Five minutes later he arrived at a gas station with two tall pumps. Between them was a bucket for washing windscreens. Water! Ben pushed his muzzle deep inside. But the bucket was empty, not even a drop of moisture remained. Beside him, a camper-van drew up. The door opened and a little girl threw herself out.
“Hey, look, Mom,” she cried, “the world’s biggest dog!”
“Don’t touch him now, Katie,” the mother warned, “he looks mean.”
Ben felt hurt. He might be huge and hairy and have one blue eye and one brown but everyone said he was friendlier than a barrel-load of monkeys.
“Aw, he’s not mean, Mom. He’s cute.”
The girl held out her hand and Ben licked it.
“You’d better go wash your hands now, Katie,” the mother scolded. “A mutt like that, you don’t know where it’s been.”
The girl shrugged and ran off to the washroom. Ben padded after her. As he watched the sparkling water gurgling down the plughole he licked his lips.
“You thirsty, boy?” the girl asked. Cupping her hands beneath the faucet, she lowered them carefully to his mouth. He gratefully lapped his fill. “Better?” She pulled gently on his ear and Ben knew he’d found a friend. Outside, a shout rang out.
“Katie, let’s go.”
Next moment the girl was running back outside. One last wave and she was gone.
Alone again, Ben flopped down on the washroom floor and snoozed.
This time he dreamt of the moment he’d cornered the coyote in the sheep-pen. For several seconds the snarling beast had stood its ground, snapping if he tried to approach, before finally backing down and bolting back through the hole in the fence. They’d been the longest seconds of Ben’s life. His ear twitched as he heard someone calling his name.
“Ben? Ben, boy, are you here?”
Confused, he opened one eye. No one. And yet it had sounded like...

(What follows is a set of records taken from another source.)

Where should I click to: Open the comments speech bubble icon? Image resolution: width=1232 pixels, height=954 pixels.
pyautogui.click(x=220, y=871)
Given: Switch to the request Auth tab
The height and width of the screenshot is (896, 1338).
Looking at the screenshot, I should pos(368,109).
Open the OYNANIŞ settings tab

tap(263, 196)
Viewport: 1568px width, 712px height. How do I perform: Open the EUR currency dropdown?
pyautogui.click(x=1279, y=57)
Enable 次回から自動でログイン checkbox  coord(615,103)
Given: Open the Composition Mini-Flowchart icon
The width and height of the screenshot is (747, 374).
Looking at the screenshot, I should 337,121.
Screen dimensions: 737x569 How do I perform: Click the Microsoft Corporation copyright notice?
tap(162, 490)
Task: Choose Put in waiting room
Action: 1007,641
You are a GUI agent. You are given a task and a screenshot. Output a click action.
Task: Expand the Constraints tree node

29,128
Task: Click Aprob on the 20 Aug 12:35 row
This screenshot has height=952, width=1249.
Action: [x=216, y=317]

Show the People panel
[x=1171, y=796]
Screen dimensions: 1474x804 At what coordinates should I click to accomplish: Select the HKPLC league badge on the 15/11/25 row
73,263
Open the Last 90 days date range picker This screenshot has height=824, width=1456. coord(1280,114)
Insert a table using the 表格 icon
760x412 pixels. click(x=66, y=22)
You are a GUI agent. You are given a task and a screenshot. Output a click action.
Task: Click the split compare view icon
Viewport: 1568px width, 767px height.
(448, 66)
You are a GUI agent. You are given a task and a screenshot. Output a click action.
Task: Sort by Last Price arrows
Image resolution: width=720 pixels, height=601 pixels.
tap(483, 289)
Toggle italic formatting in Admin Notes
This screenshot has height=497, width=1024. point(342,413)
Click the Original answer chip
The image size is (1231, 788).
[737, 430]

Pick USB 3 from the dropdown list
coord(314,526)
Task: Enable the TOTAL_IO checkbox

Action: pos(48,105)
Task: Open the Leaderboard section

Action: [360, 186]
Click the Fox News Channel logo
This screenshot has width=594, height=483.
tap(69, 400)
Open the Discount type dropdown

As his owner appeared in the washroom doorway Ben leapt to his feet in joy. Then he remembered those terrible words. No! Bad boy. Get away. He slunk back down.
“It’s okay, lad,” Randy said in a strange, tight voice, “we got that old coyote! He came back for the chickens to find me waiting. I didn’t think you’d really attacked that sheep but Sheila, well, she was worried for the baby, you know?”
Kneeling on the floor, he threw his arms around Ben’s neck and hugged him.
“Soon as I flagged down that camper-van and the girl told me about this funny looking mutt at the gas station, I knew it had to be you. Come on, boy, let’s go home.”
Delightedly, Ben leapt into the station-wagon and took his seat alongside Randy. He was going back to best place in the world. Home.